The reserve showcases a wide range of Australian native plants from around Australia in planted theme gardens including an acacia garden, sun-loving plants, rainforest, silver foliage garden, bush tucker, shade garden, fern garden and lily garden. The reserve also includes an unplanted natural area showing the original remnant Sydney sandstone vegetation. Over 600 plants are labelled with their botanical name.

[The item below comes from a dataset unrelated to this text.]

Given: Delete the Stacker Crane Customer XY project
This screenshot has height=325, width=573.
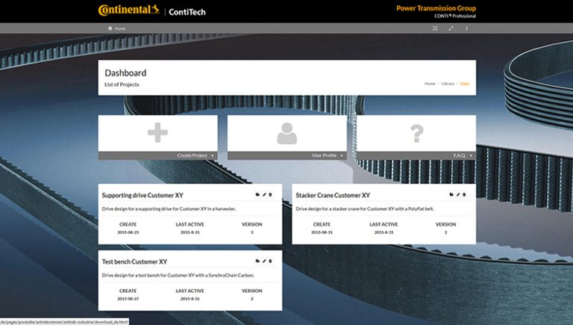Looking at the screenshot, I should pyautogui.click(x=464, y=195).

The reserve includes most of the local east coast banksias including Banksia aemula, Banksia ericifolia, "Banksia integrifolia", Banksia marginata, "Banksia oblongifolia", Banksia paludosa, "Banksia plagiocarpa", Banksia robur, Banksia serrata and Banksia spinulosa. Western Australian species growing at the reserve include Banksia blechnifolia and Banksia repens.

== Management ==
The reserve is managed by Sutherland Shire Council with staff onsite Monday to Friday, with volunteer assistance from the Australian Plants Society, Sutherland Group. Volunteers undertake maintenance tasks such as weeding, pruning and planting.

== Access and facilities ==
The reserve is open 7 days a week, 9 am to 5 pm. Closed Good Friday and Christmas Day. Free entry. The reserve has paved paths, toilets, picnic tables and woodfired BBQs. Some paths are accessible and suitable for people with mobility impairments.